ACTIONS TO TAKE:
1. In the ghosting article, what share of job seekers reported being ghosted after a verbal job offer?
2. Rewrite the part of the ghosting article that begins at the words "What can a job" and stops after "in an interview.", substituting "courteous persistence" for "polite persistence".

Top of SELECTED TEXT

Ghosted During the Hiring Process? You are Not Alone!

For those not familiar with the term, ghosting is the act of suddenly ceasing all communication.  More and more job seekers are presenting with a uniform complaint – they suddenly haven’t heard back from a company; they have been ghosted. Sometimes even after rounds of interviews and worst of all sometimes even after a verbal offer has been extended.

This shocking and egregious behavior has sadly become a widespread practice. – one of the largest job search aggregators has confirmed in a survey what every job seeker, HR professional, recruiter, and hiring manager has long suspected – ghosting job search candidates is on the rise.  In fact, according to this survey, 77% of job seekers say they have been ghosted by a prospective employer since the onset of Covid-19; 10% reported being ghosted after a verbal job offer. Very unfortunately, ghosting has become a standard part of the hiring process, even though it leaves job seekers feeling confused and defeated and also creates bad press for a company potentially threatening their brand with pools of applicants.

What is causing this increase in ghosting?

The job search has become more impersonal over the years. The large number of job search aggregators and sites like LinkedIn have made it easier than ever to find and apply to jobs, which in turn has left the main work to technological algorithms to sort through candidates. Applicants that get through the first computer filter make it into another huge stack and it seems recruiters and hiring managers are swamped with applications.   

What can a job seeker do?

If this happens to you, try not to give up. It is perfectly acceptable to follow up with respective parties regarding your candidacy, especially if you have interviewed with them. Try to approach the interactions with polite persistence and even though you have a right to be angry, try not to come across as indignant. Rather present as simply curious about updates. Hopefully, more employers will start doing the right thing and following up properly with applicants, especially those they have interacted with personally in an interview.

Ultimately, being ghosted by an employer is more of a negative reflection on the company and not you so try to stay positive as you continue along in your search.

Bottom of SELECTED TEXT
Top of MATERIAL PROVIDED

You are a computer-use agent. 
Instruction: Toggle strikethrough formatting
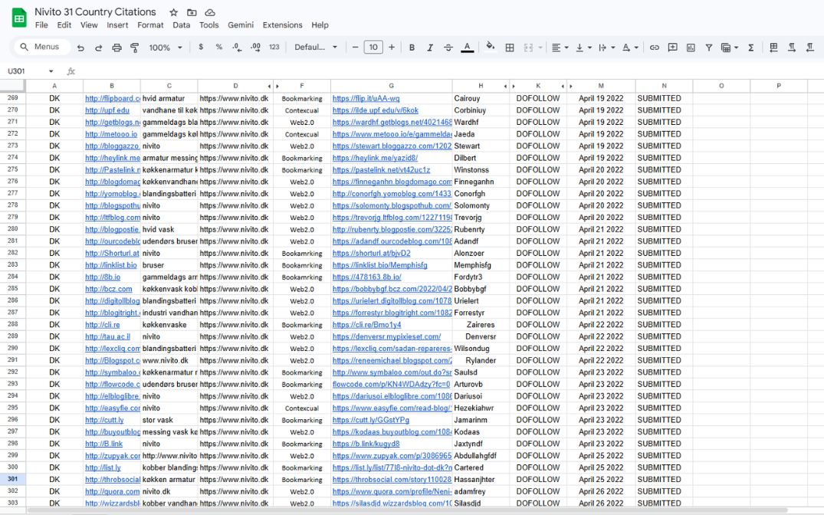448,48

Bottom of MATERIAL PROVIDED

TASK RESULTS:
1. 10% of job seekers.

2.
What can a job seeker do?

If this happens to you, try not to give up. It is perfectly acceptable to follow up with respective parties regarding your candidacy, especially if you have interviewed with them. Try to approach the interactions with courteous persistence and even though you have a right to be angry, try not to come across as indignant. Rather present as simply curious about updates. Hopefully, more employers will start doing the right thing and following up properly with applicants, especially those they have interacted with personally in an interview.